In the wake of Perfect 10, it became a common practice for those sharing content on the internet to do so by means of in-line linking rather than hyperlink. The Southern District of New York, however, challenged the Ninth Circuit’s interpretation of the Copyright Act, and the validity of the “server test,” in its recent opinion in Goldman v. Breitbart, (S.D.N.Y 2018) 302 F.Supp.3d 585. Goldman involved a viral photograph of the athlete Tom Brady that several users shared via tweet. Breitbart News Network and other news organizations “embedded” the tweets in articles published on their websites. Embedding a tweet creates an in-line link to the third-party website hosting the content, just as Google image search results did.

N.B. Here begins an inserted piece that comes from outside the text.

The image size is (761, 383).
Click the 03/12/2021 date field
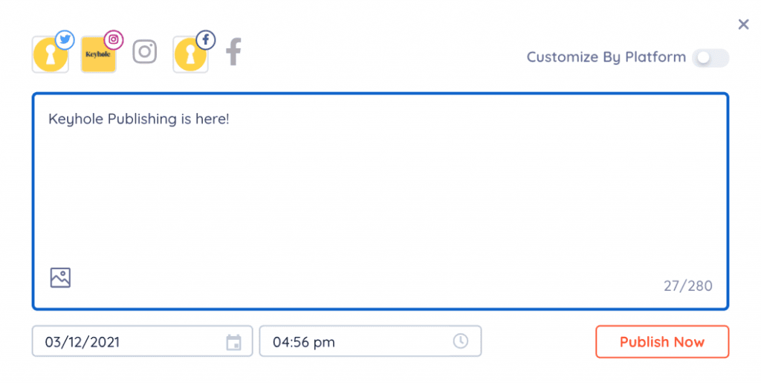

Breitbart and the other defendants urged the court to adopt the Ninth Circuit’s “server test” and find that the embedding of tweets did not violate the plaintiff’s display right. The Southern District acknowledged that in view of Perfect 10, the server test is “settled law” in the Ninth Circuit, “at least as regards a search engine.” Goldman, 302 F.Supp.3d at 590-91. However, it also noted that “[e]ven a quick survey reveals that the case law in this area is somewhat scattered.” Id. at 591. The court found only three decisions outside the Ninth Circuit considering the display right in light of Perfect 10: one in the context of contributory, rather than direct, liability; one that merely noted the existence of Perfect 10; and one that rejected Perfect 10’s analysis.

The court proceeded to conduct its own analysis of the “server test” in view of the plain language of the Copyright Act, its legislative history, and subsequent Supreme Court jurisprudence. The court found no support in the plain language of the statute for the Ninth Circuit’s conclusion that “possession of an image is necessary to display it.” Goldman, 302 F.Supp.3d at 593. To “display a work publicly means to ‘to transmit…a…display of the work…by means of any device or process.’ 17 U.S.C. §101. To transmit a display is to ‘communicate it by any device or process whereby images or sounds are received beyond the place from which they are sent.’” Goldman, 302 F.Supp.3d at 593 (emphases and ellipses in original). The court found this language “plainly drafted with the intent to sweep broadly,” and concluded that “each and every defendant itself took active steps to put a process in place that resulted in a transmission of the photos so that they could be visibly shown….The Copyright Act requires no more.” Id. at 593-94. The court went on to reason that “the Copyright Act’s authors intended to include ‘each and every method by which images…comprising a…display are picked up and conveyed;’ moreover they went as far as to note that an infringement of the display right could occur ‘if the image were transmitted by any method (…for example, by a computer system) from one place to members of the public elsewhere.’” Id. at 594. Finally, the court found persuasive the Supreme Court’s opinion in Aereo, which “eschewed the notion that Aereo should be absolved of liability based upon purely technical distinctions—in the end, Aereo was held to have transmitted the performances, despite its argument that it was the user clicking a button, and not any volitional act of Aereo itself, that did the performing.”1 Id. at 594.

The court thus explicitly rejected the “server test,” finding that it was “neither appropriate to the specific facts of this case, nor…adequately grounded in the text of the Copyright Act,” and granted partial summary judgment to the plaintiff. Id. at 596. The court subsequently granted a request to certify the opinion for interlocutory appeal, but the Second Circuit declined to accept it. The plaintiff has dismissed claims against some defendants, but continues to litigate against others.

In the meantime, Perfect 10 remains valid within the Ninth Circuit. Applicable rules in other jurisdictions are open to dispute, and the Second Circuit may yet weigh in in Goldman. Users of content online should exercise caution and continue to monitor developments in the Second Circuit and other jurisdictions.

1 In Aereo, the Supreme Court held that the retransmission, via the internet, of over-the-air television programming, violated the plaintiffs’ public performance rights. American Broacasting Cos, Inc. v. Aereo, Inc., 573 U.S. __, 134 S.Ct. 2498 (2014).